Algérie
ALGER la blanche, rafraîchie de ses volets bleus, s’offre en amphithéâtre sur la mer, avec des escaliers au fond des allées ombrées qui escaladent la pente. Derrière le contour, le balcon où Charles de Gaulle lâcha à la foule « je vous ai compris ».
Dans les toilettes de l’aéroport d’Alger, la femme qui les nettoie laisse tomber quelque chose et dit « merde ! ». Surprise mais que reste t il de la France ?
Je viens en Algérie quelques jours après le cinquantenaire des Accord d’Evian qui ont scellé le sort de la guerre d’Algérie.

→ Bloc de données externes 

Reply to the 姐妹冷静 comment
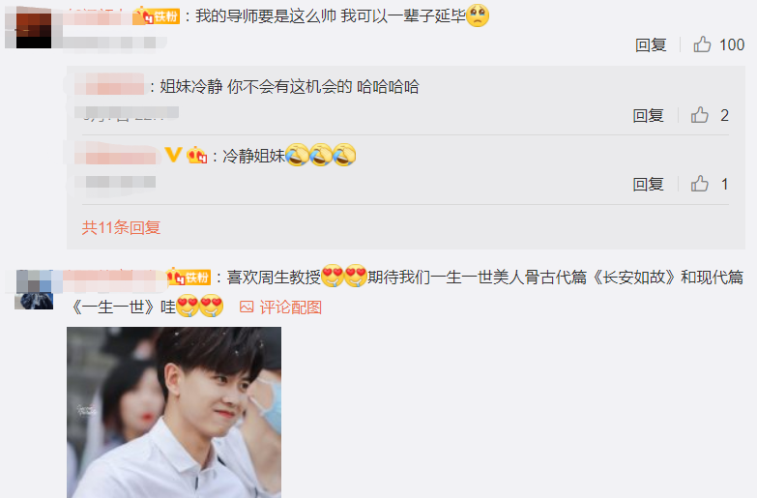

Quel gâchis, quelle débâcle qui accoucha d’une indépendance pourtant si nécessaire. Tous les protagonistes impuissants, jetés dans un brouhaha, une violence délétère et absurde à laquelle peu échappent.
Et Salan, bien sur, le soldat le plus décoré de France. Au milieu de la chienlit, des bombes de l’OAS qui pètent, la statue de commandeur du général dit à son quarteron de généraux félons : « l’Etat c’est moi, c’est pas vous, bande de petits cons ».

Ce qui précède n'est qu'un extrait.